AGI - Volare nello spazio è una sensazione splendida ma è anche un'esperienza estrema che pone a mente e corpo umani sfide per le quali non erano stati concepiti. Questo il motivo per cui, con buona pace di Richard Branson, il turismo cosmico non sarà mai un business di successo, spiega l'astronauta Roberto Vittori, l'italiano che è stato tre volte nello spazio, durante la conferenza che ha aperto il ciclo di eventi legati alla mostra "Macchine del Tempo" organizzata al Palaexpo dall'Istituto Nazionale di Astrofisica.
"Sono stato sulla Stazione Spaziale Internazionale (Iss) tre volte - nel 2002, nel 2005 e nel 2011 - e la vita sull'Iss è quanto di più incredibile si possa concepire", è il ricordo di Vittori, "all'interno c'è la cosiddetta condizione di microgravità, da non confondere con l'assenza di gravità: a 400 chilometri di distanza dalla superficie terreste la gravità è praticamente la stessa. All'interno si galleggia perché è come se la stazione cadesse continuamente verso la terra e il motivo per cui non va a sbattere è la velocità,. È come quando siamo su un rollercoaster e facciamo il giro della morte: non cadiamo perché c'è la forza centrifuga e questa condizione di movimento a 27 mila chilometri all'ora provoca al'interno la condizione particolare del galleggiamento".
Come si trasforma il cervello in orbita
"L'uomo che si trova a volare a bordo della stazione si trasforma, a metà tra un un uccello e un pesce", prosegue l'astronauta, "se sono in microgravità e lascio il microfono non cade ma galleggia di fronte a me, dal rubinetto l'acqua non scorre ma forma una bolla e questo crea una situazione molto particolare, soprattutto dal punto di vista della ricerca medica. È come tornare bambini, il cervello reimpara ad analizzare quello che vede e quello che sente, che non si correla più".
"Le gambe e i piedi non servono, io usavo i calzettoni per metterci le matite", racconta Vittori, "gli sforzi sono soprattutto in rotazione, vivere nella condizione di microgravità cambia completamente il modo in cui il cervello analizza e interagisce con il mondo esterno. È uno stato di confusione, tutto galleggia, non ci sono cassetti, la tecnica per mettere le cose è col velcro, in modo tale da usare le pareti della stazione per sistemare i vari oggetti".

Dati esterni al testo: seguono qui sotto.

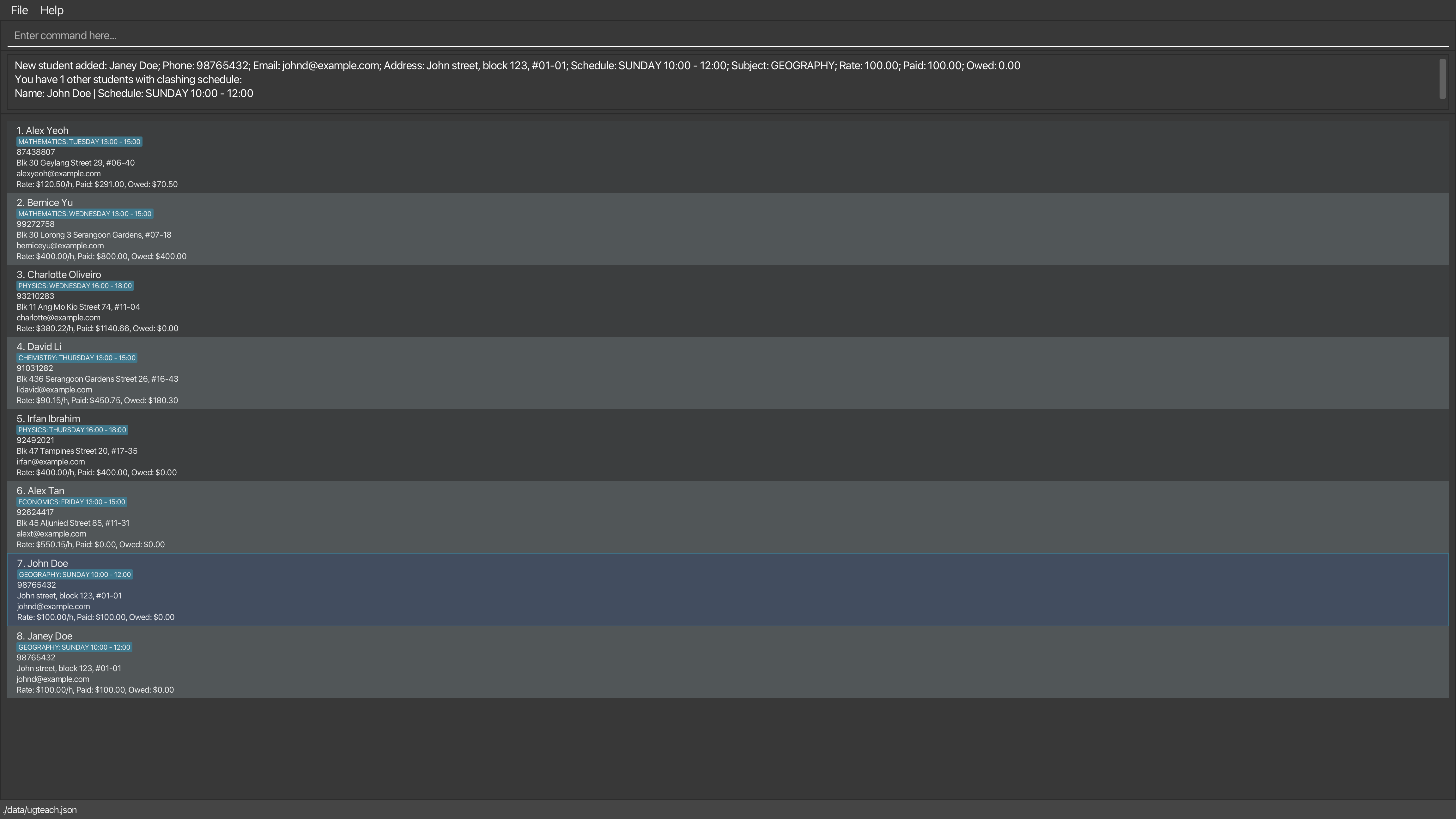Click Charlotte's Physics Wednesday schedule tag
The image size is (1456, 819).
point(75,286)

Le 'pratiche di cameretta', il momento più difficile
Il momento più difficile arriva dopo le 8 di sera, quando finisce la giornata lavorativa dell'astronauta e prima di spegnere le luci, alle 11, quando è il turno di quelle che nel linguaggio dell'aeronautica vengono chiamate "pratiche di cameretta". "È il vero momento in cui c'è il problema", sottolinea Vittori, "perché fintanto che sei sotto pressione, hai cose da fare, esperimenti, ginnastica e quant'altro c'è sì il mal di spazio - come c'è il mal d'aereo o il mal d'auto - ma c'è anche l'adrenalina della giornata lavorativa. Il problema è quando tutto si rilassa e per la prima volta ti trovi con te stesso in questa situazione molto strana che è il galleggiamento e le cose di vita quotidiana diventano incredibilmente interessanti e incredibilmente complicate".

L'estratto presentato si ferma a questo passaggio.